* TASK DESCRIPTION *
When the word "agent" shows up in a line of the data below, copy that whole line.

* Pixel coordinate grounding data *
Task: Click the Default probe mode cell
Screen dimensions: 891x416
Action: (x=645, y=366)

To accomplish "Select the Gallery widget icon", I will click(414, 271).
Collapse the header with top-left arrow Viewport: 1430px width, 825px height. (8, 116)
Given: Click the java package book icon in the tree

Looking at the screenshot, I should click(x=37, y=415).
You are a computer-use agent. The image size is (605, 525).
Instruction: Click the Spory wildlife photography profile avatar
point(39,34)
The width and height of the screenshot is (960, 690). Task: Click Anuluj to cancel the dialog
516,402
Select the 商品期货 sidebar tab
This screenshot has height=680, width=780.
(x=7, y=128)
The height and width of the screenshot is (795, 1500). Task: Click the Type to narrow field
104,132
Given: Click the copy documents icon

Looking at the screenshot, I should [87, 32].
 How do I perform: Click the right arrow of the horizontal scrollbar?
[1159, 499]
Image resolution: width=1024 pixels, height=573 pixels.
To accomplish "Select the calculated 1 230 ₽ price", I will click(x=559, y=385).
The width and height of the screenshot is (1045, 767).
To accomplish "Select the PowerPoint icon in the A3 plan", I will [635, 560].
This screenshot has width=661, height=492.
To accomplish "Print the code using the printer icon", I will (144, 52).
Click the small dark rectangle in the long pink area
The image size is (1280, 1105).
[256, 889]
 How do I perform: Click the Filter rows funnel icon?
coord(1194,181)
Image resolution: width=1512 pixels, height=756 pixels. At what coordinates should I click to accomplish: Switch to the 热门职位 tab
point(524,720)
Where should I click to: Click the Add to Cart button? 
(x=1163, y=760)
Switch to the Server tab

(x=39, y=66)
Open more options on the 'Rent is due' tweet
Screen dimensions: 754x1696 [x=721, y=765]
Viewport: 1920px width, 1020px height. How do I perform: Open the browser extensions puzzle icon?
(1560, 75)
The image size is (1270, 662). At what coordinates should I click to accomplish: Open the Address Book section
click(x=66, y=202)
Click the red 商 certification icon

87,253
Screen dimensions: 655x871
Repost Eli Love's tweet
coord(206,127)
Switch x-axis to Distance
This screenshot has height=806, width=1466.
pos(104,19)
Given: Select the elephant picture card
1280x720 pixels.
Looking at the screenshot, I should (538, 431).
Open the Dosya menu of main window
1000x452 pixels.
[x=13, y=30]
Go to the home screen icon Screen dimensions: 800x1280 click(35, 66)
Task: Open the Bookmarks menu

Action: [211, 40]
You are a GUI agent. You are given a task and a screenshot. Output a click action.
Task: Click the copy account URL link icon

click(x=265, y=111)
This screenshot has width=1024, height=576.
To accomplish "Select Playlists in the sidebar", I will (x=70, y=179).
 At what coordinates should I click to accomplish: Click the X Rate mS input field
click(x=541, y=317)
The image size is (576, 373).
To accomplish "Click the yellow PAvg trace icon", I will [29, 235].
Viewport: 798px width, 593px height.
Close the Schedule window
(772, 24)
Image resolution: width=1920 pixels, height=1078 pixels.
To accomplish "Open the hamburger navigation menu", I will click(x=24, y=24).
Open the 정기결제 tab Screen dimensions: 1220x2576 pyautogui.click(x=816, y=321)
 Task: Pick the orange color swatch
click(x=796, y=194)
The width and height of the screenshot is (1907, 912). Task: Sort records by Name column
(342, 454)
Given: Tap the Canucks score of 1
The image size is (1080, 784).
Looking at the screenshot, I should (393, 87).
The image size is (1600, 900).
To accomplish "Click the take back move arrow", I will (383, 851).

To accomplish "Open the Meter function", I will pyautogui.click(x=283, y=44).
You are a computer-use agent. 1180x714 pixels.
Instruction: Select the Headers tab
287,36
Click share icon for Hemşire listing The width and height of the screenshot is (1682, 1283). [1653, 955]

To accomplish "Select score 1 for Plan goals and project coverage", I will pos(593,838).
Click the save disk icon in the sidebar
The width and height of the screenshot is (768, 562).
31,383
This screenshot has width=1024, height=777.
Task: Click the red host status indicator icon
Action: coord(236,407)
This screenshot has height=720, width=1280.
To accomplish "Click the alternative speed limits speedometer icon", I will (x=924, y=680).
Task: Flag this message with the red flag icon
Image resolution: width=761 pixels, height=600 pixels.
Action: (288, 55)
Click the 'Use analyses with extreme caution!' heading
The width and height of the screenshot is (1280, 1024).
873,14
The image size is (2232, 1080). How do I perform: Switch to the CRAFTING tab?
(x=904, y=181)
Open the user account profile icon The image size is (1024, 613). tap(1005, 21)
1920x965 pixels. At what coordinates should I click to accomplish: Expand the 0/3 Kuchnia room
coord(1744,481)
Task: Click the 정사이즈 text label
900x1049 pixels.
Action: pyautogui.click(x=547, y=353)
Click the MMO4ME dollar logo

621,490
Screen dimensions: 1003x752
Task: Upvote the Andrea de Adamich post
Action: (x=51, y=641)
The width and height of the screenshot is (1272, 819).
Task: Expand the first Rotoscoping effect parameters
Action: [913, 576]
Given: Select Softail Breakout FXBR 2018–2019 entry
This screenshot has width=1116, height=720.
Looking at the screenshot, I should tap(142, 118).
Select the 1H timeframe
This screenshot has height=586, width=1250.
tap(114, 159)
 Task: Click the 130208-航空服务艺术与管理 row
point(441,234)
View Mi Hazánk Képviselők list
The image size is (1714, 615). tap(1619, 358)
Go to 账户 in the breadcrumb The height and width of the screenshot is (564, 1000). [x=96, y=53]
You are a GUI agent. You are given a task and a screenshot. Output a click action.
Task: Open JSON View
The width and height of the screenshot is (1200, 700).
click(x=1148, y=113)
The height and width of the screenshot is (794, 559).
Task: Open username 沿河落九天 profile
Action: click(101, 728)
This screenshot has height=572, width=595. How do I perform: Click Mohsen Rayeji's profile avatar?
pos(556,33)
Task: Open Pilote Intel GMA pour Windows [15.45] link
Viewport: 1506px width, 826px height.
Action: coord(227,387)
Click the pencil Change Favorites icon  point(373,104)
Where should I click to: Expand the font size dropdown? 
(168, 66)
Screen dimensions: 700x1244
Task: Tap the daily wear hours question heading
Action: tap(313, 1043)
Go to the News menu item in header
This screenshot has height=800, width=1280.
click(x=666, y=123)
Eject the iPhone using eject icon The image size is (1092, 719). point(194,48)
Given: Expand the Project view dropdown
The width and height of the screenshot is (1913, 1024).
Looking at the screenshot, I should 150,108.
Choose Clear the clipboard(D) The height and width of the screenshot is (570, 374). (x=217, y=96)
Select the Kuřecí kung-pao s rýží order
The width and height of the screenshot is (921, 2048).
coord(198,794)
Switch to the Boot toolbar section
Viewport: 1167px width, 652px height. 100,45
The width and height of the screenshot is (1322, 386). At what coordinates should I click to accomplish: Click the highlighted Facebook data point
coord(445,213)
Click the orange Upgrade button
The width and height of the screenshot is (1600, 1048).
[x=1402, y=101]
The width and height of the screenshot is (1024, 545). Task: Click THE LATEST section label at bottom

* WRITTEN SOLUTION *
You are a computer-use agent. The image size is (605, 525).
You are a GUI agent. You are given a task and a screenshot. Output a click action.
You are a computer-use agent. 1180x714 pixels.
You are a GUI agent. You are given a task and a screenshot. Output a click action.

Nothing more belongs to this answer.